Americans continue to use electronic devices while driving, despite warnings that it causes their own driving to deteriorate and can lead to crashes, injuries and even death.
So, if you didn't know that April is National Distracted Driving Awareness Month, you will soon. For the next two weeks, I'm turning over one blog post a day to a series of guest authors who are deeply involved in the fight for road safety.
According to the new Safety In Numbers newsletter from the National Highway Traffic Safety Administration, at any given daylight moment across America, about 660,000 drivers are using cell phones or manipulating electronic devices behind the wheel. With that many people texting or talking while driving, 3,300 people were killed in distraction-related crashes in 2011 and another 387,000 were injured.
Distracted driving is a deadly epidemic on our nation's roadways.
Because of the dangers electronic device distraction poses to everyone on our roads--drivers, passengers, bicyclists, and pedestrians--I am devoting the next two week on the Fast Lane to a variety of compelling voices.
Yet in NHTSA's 2012 National Survey of Distracted Driving Attitudes and Behaviors, almost half of drivers said they answer an incoming call--and one in four drivers are willing to place a call--on all, most, or some trips. In fact, as NHTSA Administrator David Strickland said, “Many drivers do see distracted driving as risky when other drivers do it, but don't recognize how their own driving deteriorates.”
We all think we're the exception.

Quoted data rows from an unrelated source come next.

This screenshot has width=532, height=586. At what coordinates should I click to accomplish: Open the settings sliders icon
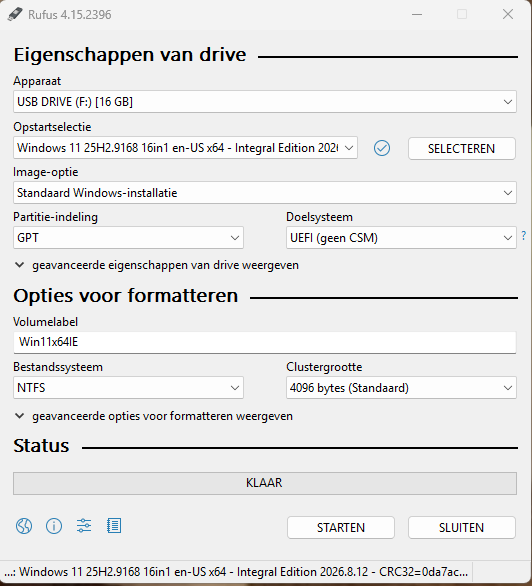pyautogui.click(x=84, y=526)
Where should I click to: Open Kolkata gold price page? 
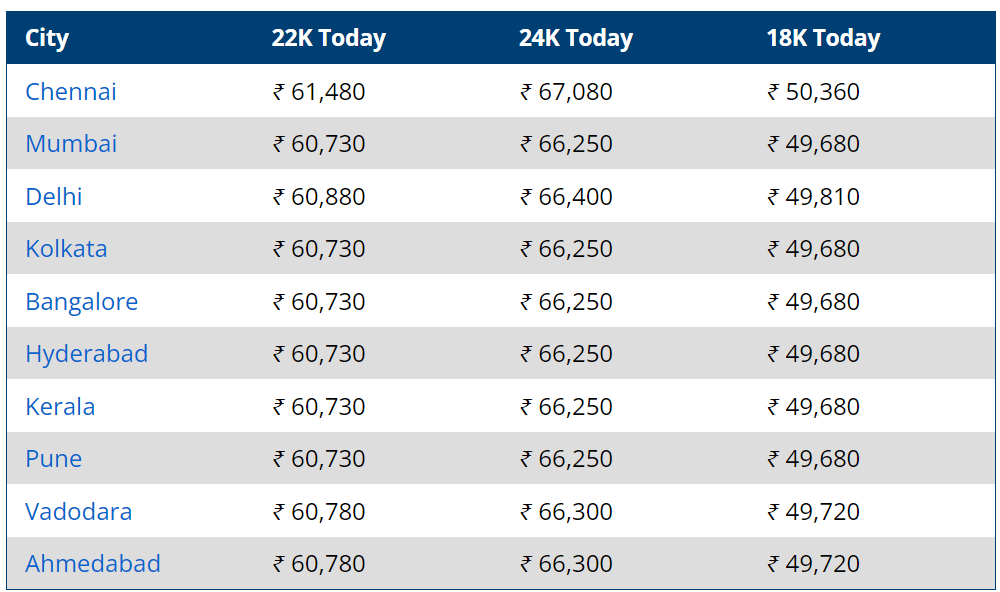point(66,249)
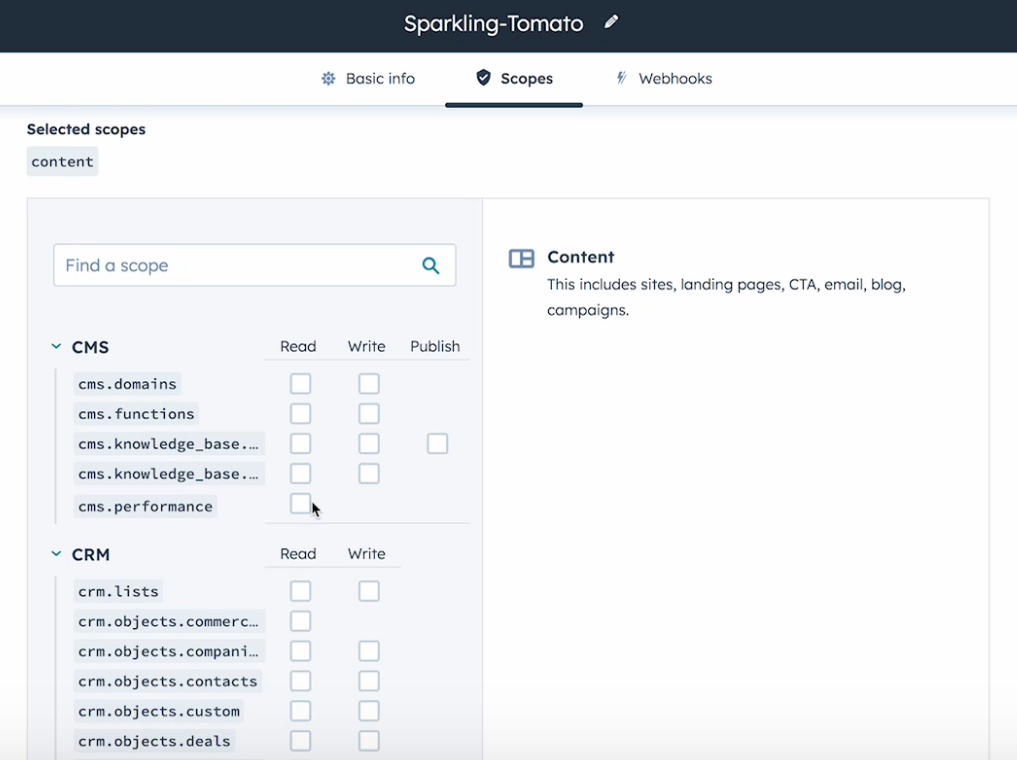Select the cms.functions scope name
Image resolution: width=1017 pixels, height=760 pixels.
click(135, 413)
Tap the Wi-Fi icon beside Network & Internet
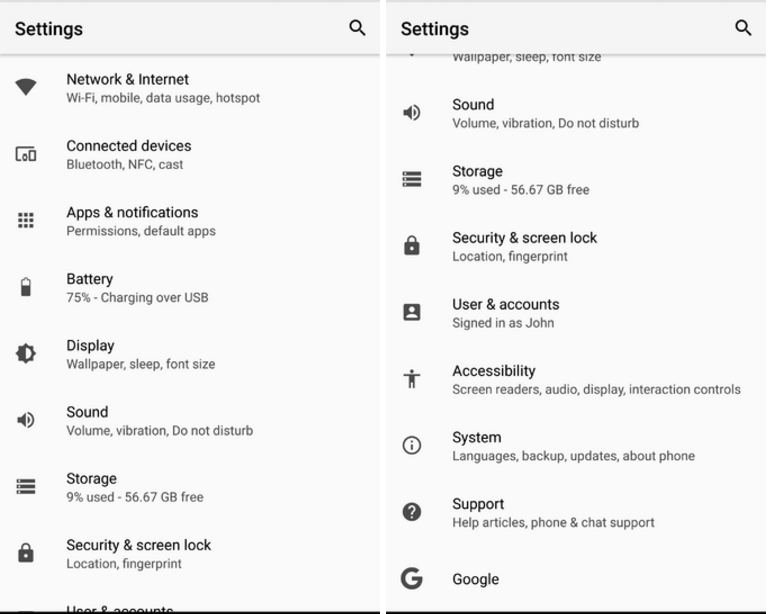 tap(26, 88)
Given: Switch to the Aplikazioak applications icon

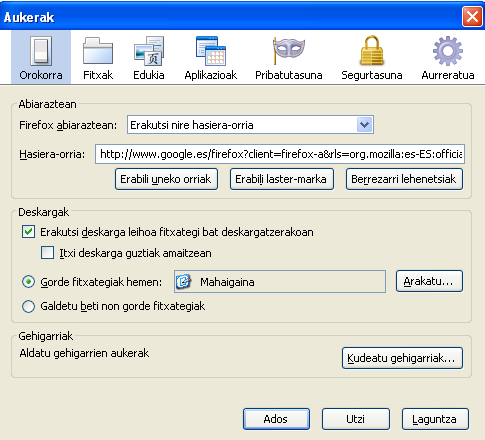Looking at the screenshot, I should pyautogui.click(x=211, y=51).
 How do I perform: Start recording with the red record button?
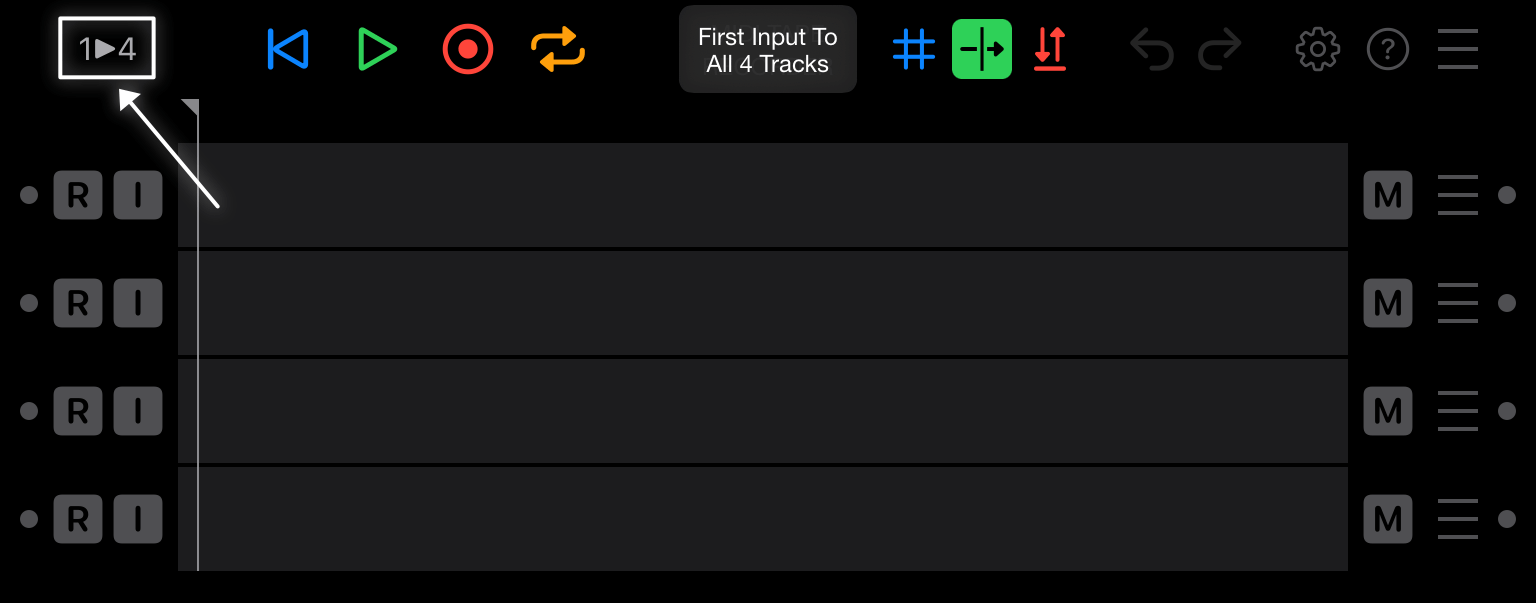(468, 49)
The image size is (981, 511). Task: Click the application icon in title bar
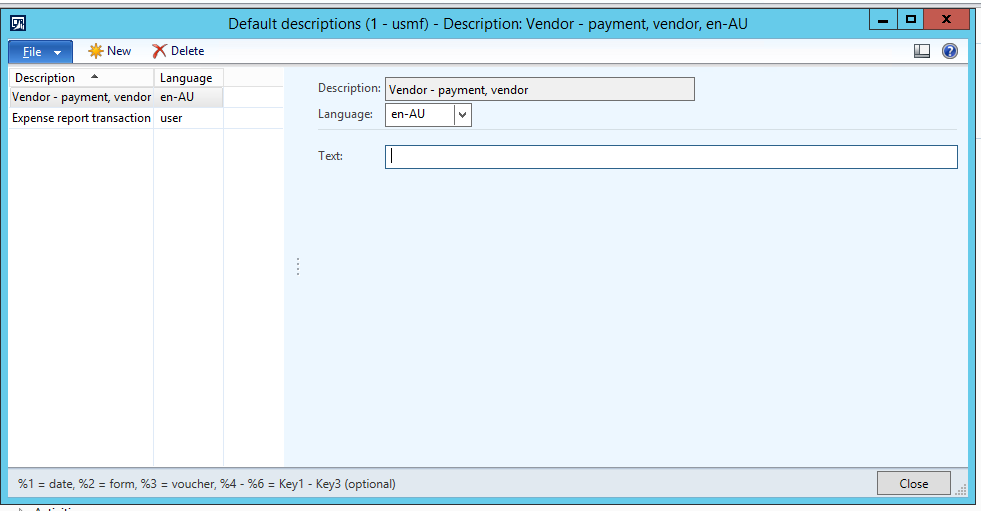tap(17, 23)
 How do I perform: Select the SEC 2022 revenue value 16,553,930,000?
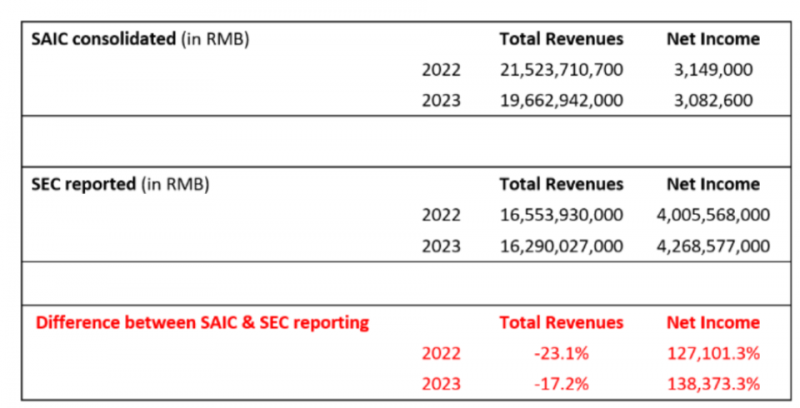561,215
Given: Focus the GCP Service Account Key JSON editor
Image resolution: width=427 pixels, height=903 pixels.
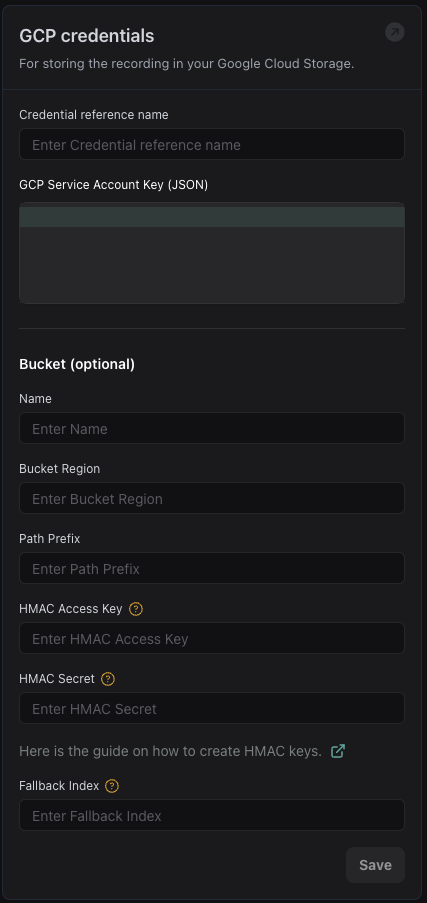Looking at the screenshot, I should point(212,253).
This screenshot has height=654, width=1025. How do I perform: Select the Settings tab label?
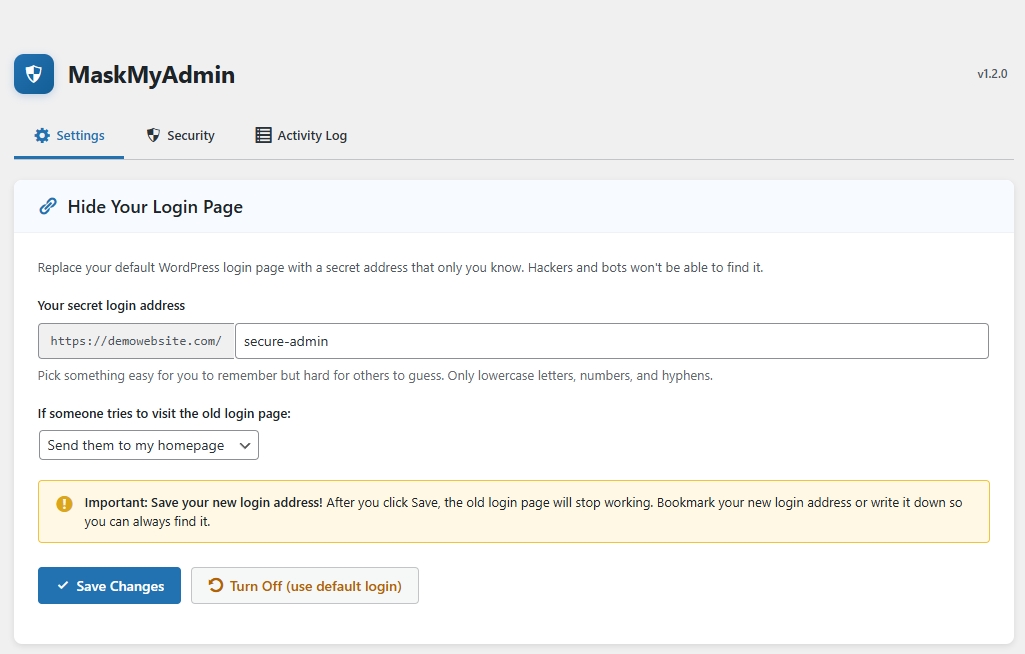click(x=80, y=135)
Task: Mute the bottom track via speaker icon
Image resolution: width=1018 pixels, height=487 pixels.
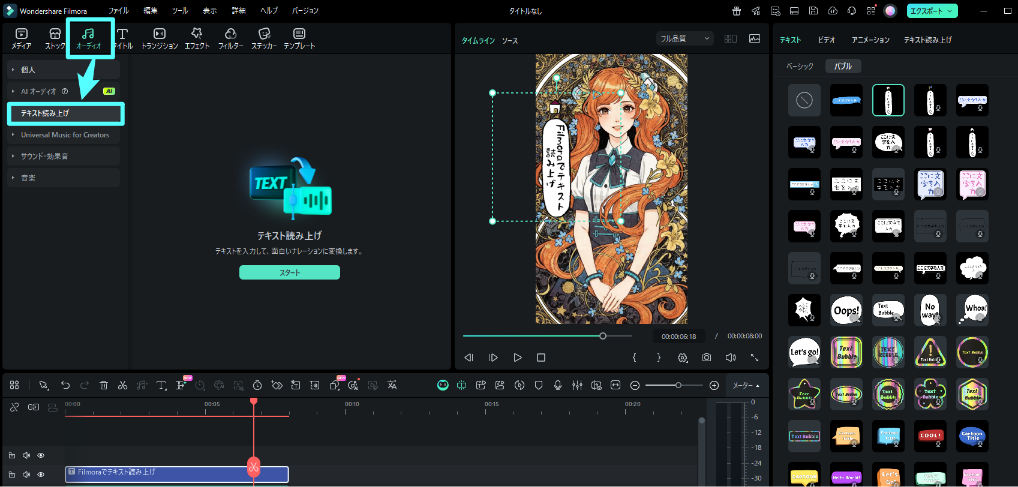Action: pyautogui.click(x=27, y=474)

We think, "It's dangerous for others, but I can handle texting or talking on a handheld cell phone without jeopardizing my safety or the safety of others."
There is no way to text and drive safely. And when we're wrong about distracted driving, the consequences are tragic and permanent.
Distracted driving exacts a tremendous cost from a wide range of people--victims who have survived a crash; parents who have lost children and children who have lost parents or siblings; wives, husbands, and friends who have lost loved ones; law enforcement officers who are first on the scene at horrific crashes.